Young patients are also attractive candidates for BVS for exactly the same reasons as mentioned above. Patients that require a dedicated two-stent technique for the treatment of a coronary bifurcation may also fare better with a BVS especially when a mini-crush or T-stenting technique is undertaken (see Figure 2). It is important when considering BVS for this indication to ensure that the side branch diameter is ≥2.5 mm as this is the smallest BVS available, and that the main branch can accommodate =450 µm of struts on the other side of the carina, which will result after a mini-crush technique. Although BVS use in this setting can be slightly challenging, it can be achieved by ensuring adequate predilatation with a balloon of the same diameter as the BVS intended to be implanted. This applies for any lesion to be treated with BVS as it helps to ensure complete BVS expansion.
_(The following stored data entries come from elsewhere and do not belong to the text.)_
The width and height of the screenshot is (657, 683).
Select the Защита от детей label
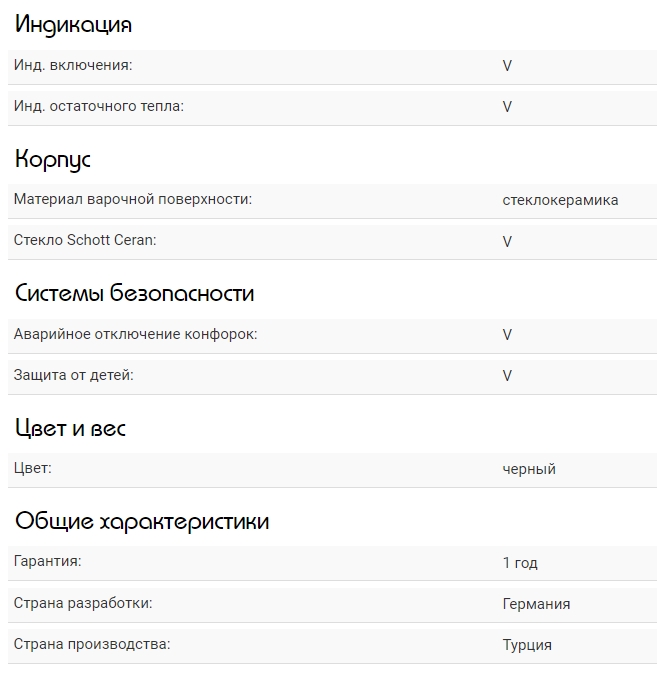(x=73, y=375)
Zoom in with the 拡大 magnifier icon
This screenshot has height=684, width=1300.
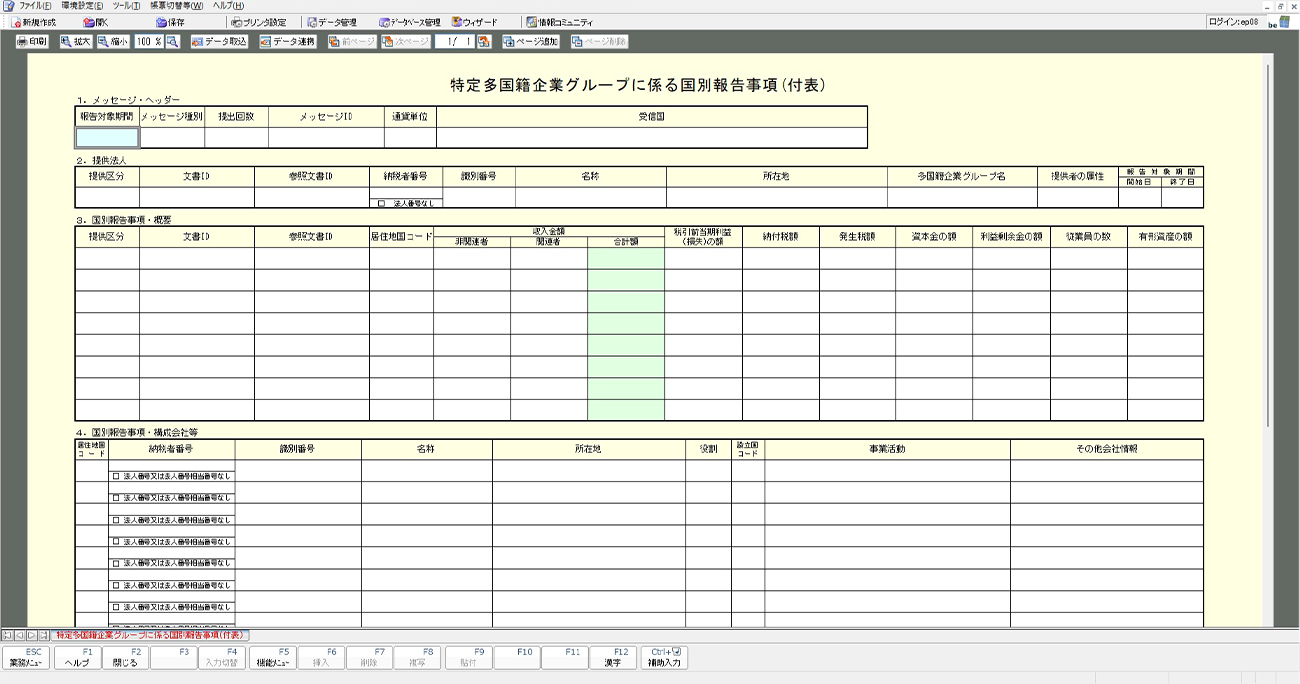coord(75,42)
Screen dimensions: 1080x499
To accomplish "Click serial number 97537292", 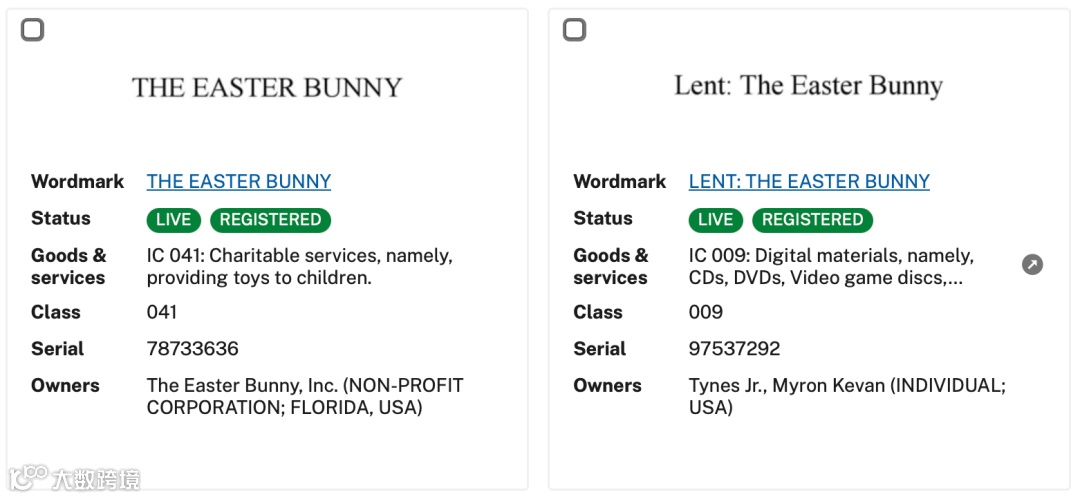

The advantage of using BVS for a dedicated two-stent strategy is that the 'congestion' of struts after a mini-crush technique is undertaken stops being an issue as the scaffold undergoes hydrolysis. It is important to note here that we do not advocate the use of a 'culotte' technique with BVS as these result in relatively long segments of BVS overlap.

Although BVS can be used for most lesions, there are certain occasions that these should be avoided or at least used with caution. However, this does not include patients with heavily calcified lesions, as currently available tools such as rotational atherectomy, scoring, cutting and ultra-high pressure balloons can ensure that a calcified lesion is well-prepared for BVS implantation. This is a principle that applies also to conventional DES. In our experience, excellent results can be obtained with BVS in such lesions when meticulous lesion preparation as well as post-dilatation have been performed. Occasions where BVS use may not be appropriate includes the treatment of lesions where vessel diameter is <2.5 mm not only because a 2.25 mm BVS is not available but also because the thicker struts of currently available devices may lead to significant lumen reductions. They should also not be used when vessel diameter is >4.0 mm as the largest available BVS is 3.5 mm and the maximum recommended balloon diameter that can be used for this is 4.0 mm (0.5 mm tolerance). In our opinion, they should also be used with caution in STEMI until evidence with regards to BVS use in this context becomes available. Finally, although the use of BVS can theoretically allow shorter periods of dual-antiplatelet therapy (DAPT) due to the inherent biocompatibility of the device, it is not yet known whether this is possible or not. Thus, for patients in whom a DES is required and DAPT cannot be given for more than six months it is perhaps judicious to use a second generation metallic DES for which a shorter DAPT period is possible such as the XIENCE PRIME or XIENCE V® (Abbott Vascular, Santa Clara, California, US) or the Endeavor Resolute (Medtronic, Santa Rosa, California, US).

Conclusion
BVS have the potential of revolutionising the percutaneous treatment of CAD as their greater biocompatibility and eventual resorption offer the possibility of further improving clinical outcomes whilst maintaining the future option of further revascularisation if necessary. In our experience, BVS can be used in a wide-range of lesions with good procedural and early outcome results. Patients that may especially benefit from this technology include those with multivessel disease, diffusely diseased vessels, bifurcation lesions and those of younger age. They should, however, be avoided in patients with too large (>4.0 mm) or too small (<2.5 mm) vessels for currently available devices. They should also be used with caution in patients with STEMI and in those that may require shorter DAPT durations until further evidence becomes available.